England's first-ever inspector of general practice has pledged to speak out strongly in defence of GPs if external factors such as funding cuts or workforce shortages undermine quality.

Professor Steve Field: inspector of general practice

Inspections must be sensitive to problems practices face because of their location, the population they serve or factors such as workforce or funding, Professor Steve Field told GP.

Professor Field, who took up the post on 1 October, said his inspection teams would be ‘loaded’ with GPs.

His comments on understanding the circumstances practices are operating in come after GP reported that practice income has dropped 25% in real terms since the 2004 contract deal.

Meanwhile, both the BMA and the RCGP have warned of a ‘crisis’ in general practice because of rising workload, bureaucracy and a dwindling workforce.

Professor Field said he would use the role not just to target individual practices over poor performance, but to suggest improvements across whole health economies that could raise standards.

Speaking exclusively to GP, Professor Field said the inspection regime would not be a ‘witch hunt’, and that his role would involve not only flushing out poor practice, but also highlighting excellence.

He said his goal was to make British general practice the best in the world, and to make the service ‘uniformly good for the public and patients across England’.

He told GP: ‘I see the role as putting a spotlight on poor practice so people can sort it out, but also pointing out good practice and helping others understand what it is so they can move in that direction.’

The vast majority of GP practices are good and some are outstanding, Professor Field said.

But he added: ‘In many parts of the country GPs know of practices they are worried about.’

CQC registration checks had identified practices with no doors on consulting rooms, and others where temperatures on fridges had not been checked. ‘So we don’t know if vaccines work or not,’ he said. ‘We are talking about really poor practice.’

Practices performing as poorly as this needed to know that these standards would not be tolerated, Professor Field said.

He added that poor standards were ultimately the responsibility of practices.

But he said: ‘We have to be sensitive to problems practices have because of the area they are in.

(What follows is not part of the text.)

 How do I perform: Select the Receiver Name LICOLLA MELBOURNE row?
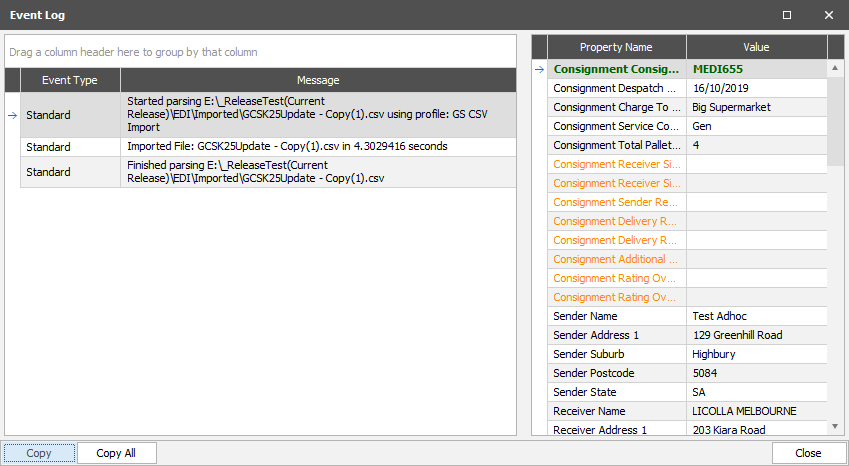point(687,411)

I see myself highlighting where problems are, but if there are difficulties with workforce numbers and they can’t deliver what patients need, we might have to challenge Health Education England or NHS England or other agencies.’ Professor Field added: ‘If we find areas where the funding makes it difficult to deliver care, we are independent and will make statements about that. Maybe an area needs more practice nurses but there aren’t any - and we will say the NHS must prioritise that.’

The inspection regime will be ‘clinically led at all levels’, he said.

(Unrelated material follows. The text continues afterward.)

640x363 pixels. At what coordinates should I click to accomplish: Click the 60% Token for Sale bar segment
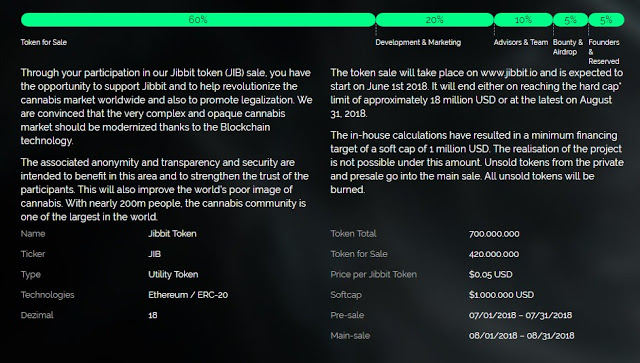[198, 20]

‘I want to reach out to GPs and say this is something we need your help with, to ensure safe practices and promote great practices,’ said Professor Field.

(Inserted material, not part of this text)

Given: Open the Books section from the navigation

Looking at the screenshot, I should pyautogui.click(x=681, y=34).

‘We will need a lot of GPs to help – we are going to load this with GPs. I believe it should be led with excellent management, but by GPs.’

The inspection system under Professor Field will operate across ten English regions, with around 20 CCGs in each.

Piloting of the plans will begin around Christmas, but he told GP he was looking at a two-year rolling cycle of inspection.

Areas being inspected would have two or three visits to a number of practices over a one-year period, initially likely to be those where concerns had been identified via CCG ‘intelligence’ or through CQC registration.

‘We will start to look at themed ideas that might help, like the links between mental health and general practice in the area, or out-of-hours provision.’

Professor Field has welcomed DH plans to invest in extending GP hours across England, and said ‘brilliant access’ would be a key feature of inspections.

‘Brilliant access might mean practices take on the ‘doctor-first’ model where a GP does triage of all calls,’ he said.

But the right model would not be for an inspector to impose, he said. ‘We need to be more sensitive to patients and the public across an area, and in practices, more sensitive to what GPs want and can do and the sort of investment needed to deliver that.’